CentralAsia (UZ) - Добиться кардинальных перемен в укладе жизни, заслужить доверие соотечественников настолько, чтобы они не боялись говорить о своих проблемах, очень трудно, не включив в той или иной степени режим гласности, не сняв табу на свободу слова, не приоткрыв заглушки, запрещающие политическое разномыслие. Так что пока зримыми очертаниями новой эры в Узбекистане остаются подвижки во внешней политике.
Московский Центр Карнеги // Что сможет изменить новый президент Узбекистана
Аркадий Дубнов эксперт по Центральной Азии 02.12.16
В Узбекистане 4 декабря состоятся первые после смерти Ислама Каримова президентские выборы. В прогнозах их результатов наблюдается полный консенсус: вторым президентом страны станет ныне временно исполняющий президентские обязанности 59-летний Шавкат Мирзиёев, до этого в течение тринадцати лет возглавлявший правительство Узбекистана. Сомневаться в этом предписано было забыть уже через несколько дней после кончины Каримова, когда на совместном заседании палат узбекского парламента спикер Сената Нигматилла Юлдашев, который по Конституции должен был временно наследовать президентские полномочия, взял самоотвод в пользу Мирзиёева.
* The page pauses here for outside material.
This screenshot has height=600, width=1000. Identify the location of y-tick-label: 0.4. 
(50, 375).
Разумеется, чтобы нарушить Конституцию, верность которой является краеугольным камнем стабильности узбекского общества, должны быть чрезвычайно веские основания. Судя по риторике официальных лиц тех драматических дней начала сентября нынешнего года (Ислам Каримов, по официальным данным, скончался 2 сентября), этими основаниями как раз и стали ссылки на необходимость сохранения той самой стабильности и управляемости вертикали власти в Узбекистане. И не стоит удивляться столь явному парадоксу, он не менее характерен для этой страны, как и регулярные заверения бывших конкурентов Каримова на прошлых выборах о том, что они отдают свой голос за него и проводимую им мудрую политику.
Соперники тоже за
Четвертого декабря среди трех соперников врио президента Шавката Мирзиёева будут два ветерана президентских кампаний: Хатамжон Кетмонов, представляющий Народно-демократическую партию Узбекистана, и Наримон Умаров из социал-демократической партии «Адолат» («Справедливость»). На последних выборах, состоявшихся в марте 2015 года, каждый из них получил около 3% голосов. Дебютантом выборов на этот раз станет кандидат от национально-демократической партии «Миллий тикланиш» («Национальное возрождение») Сарвар Отамурадов.
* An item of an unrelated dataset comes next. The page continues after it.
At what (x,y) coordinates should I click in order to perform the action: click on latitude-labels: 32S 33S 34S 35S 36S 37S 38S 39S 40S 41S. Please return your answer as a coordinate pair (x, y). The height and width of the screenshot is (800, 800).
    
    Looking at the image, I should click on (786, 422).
Как мы видим, все партии в Узбекистане являются исключительно демократическими (Мирзиёев представляет Либерал-демократическую партию). Основной интригой предстоящих выборов остаются пропорции голосов, которые поделят между собой лидеры узбекских демократов, и будет ли победный результат главного из них превосходить те почти 91%, которые на прошлых выборах почти два года назад получил Ислам Каримов.
Точно обрисовал психологическое состояние своих соотечественников узбекский политолог Камолиддин Раббимов: «При Исламе Каримове такие термины или понятия, как «преемник» или же «будущий президент», которые обозначали его уход из власти, были страшнее всякой ереси и запрещены».
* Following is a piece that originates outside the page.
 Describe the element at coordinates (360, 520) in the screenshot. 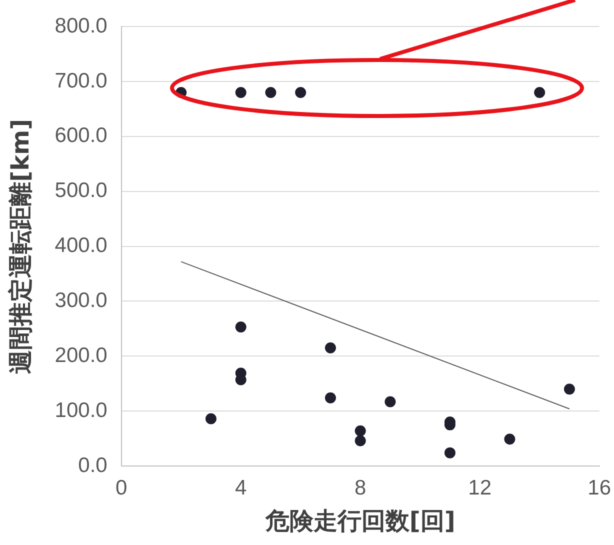

I see `x-axis-title: 危険走行回数[回]` at that location.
Выборы Шавката Мирзиёева – а именно так следует называть предстоящее 4 декабря голосование – для узбекского избирателя будут в этом смысле мало чем отличаться от предыдущих выборов Ислама Каримова. Страх оказаться нелояльным существующей власти вкупе со стремлением последней сделать процедуру волеизъявления по-советски праздничной и по-честному прозрачной, как и раньше, делает выборы в Узбекистане свидетельством «нерушимого единства партии и народа».
Стоит напомнить, что вбросы и «карусели» при голосовании в Узбекистане как-то не практикуются, они там лишние, поскольку применение хорошо знакомого на российских широтах административного ресурса там последовательно и почти искренне заменяется традиционной готовностью не злить попусту начальство. Как пишет Каболиддин Раббимов, «в сознании узбекистанцев государство чем-то напоминает огромного дракона, который все видит и слышит, но этот дракон настолько капризен и упрям, что отличается своей способностью перманентно игнорировать чаяния народа».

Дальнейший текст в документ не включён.